Publié le 28/06/2015 à 21h06

Rien n'est plus légitime, sur le principe, que l'appel au peuple grec pour décider de son avenir dans la zone euro. Il y a quatre ans, le refus de Nicolas Sarkozy et d'Angela Merkel du projet de référendum proposé par l'alors Premier ministre socialiste Georges Papandreou - certes improvisé alors que les marchés paniquaient - a lourdement pesé sur les développements ultérieurs de la crise. Nourri de culture sociale-démocrate scandinave, le leader du Pasok estimait que les sacrifices imposés par le maintien dans la monnaie unique devaient être pleinement assumés par ses concitoyens. Le pari d'Aléxis Tsípras est différent. Il appelle les électeurs à rejeter par «un grand non l'ultimatum» des créanciers, tout en affirmant que cela n'impliquera pas une sortie de l'euro. Ce sont des propos irresponsables, d'autant que ce recours décidé au Parlement - avec le soutien de l'extrême droite, qui est son partenaire de coalition, et des néonazis d'Aube dorée - a surgi alors même qu'un accord semblait imminent à Bruxelles. On peut comprendre la lassitude de l'opinion grecque après des années d'austérité qui ont fait chuter de 25 % le PIB et augmenté une dette qui culmine à 180 % du PIB, même si l'économie grise continue de prospérer. La sortie de la zone euro aggraverait encore la situation, notamment pour les plus démunis. Les Grecs en sont conscients. Malgré la popularité toujours bien réelle de Syriza, ils restent massivement favorables à l'euro et, selon les premiers sondages, ils approuveraient le plan européen. Les règles de la zone euro que rappellent les 18 autres membres ont été et sont fixées par des gouvernements élus démocratiquement qui sont tout aussi légitimes que celui de la Grèce et ont le soutien de leurs opinions publiques.

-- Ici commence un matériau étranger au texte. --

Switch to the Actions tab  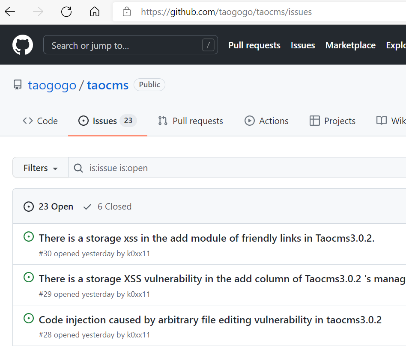point(266,121)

Ils espèrent encore éviter le pire - le Grexit - et l'encore pire, c'est-à-dire les risques d'une dérive hors de l'UE d'un pays dont la position géostratégique n'a jamais été aussi importante face à un Moyen-Orient en plein chaos, à une Turquie entrant dans une zone de turbulence et au cœur de Balkans où la paix reste fragile. C'est aussi pour cela qu'il faut à tout prix éviter de perdre la Grèce.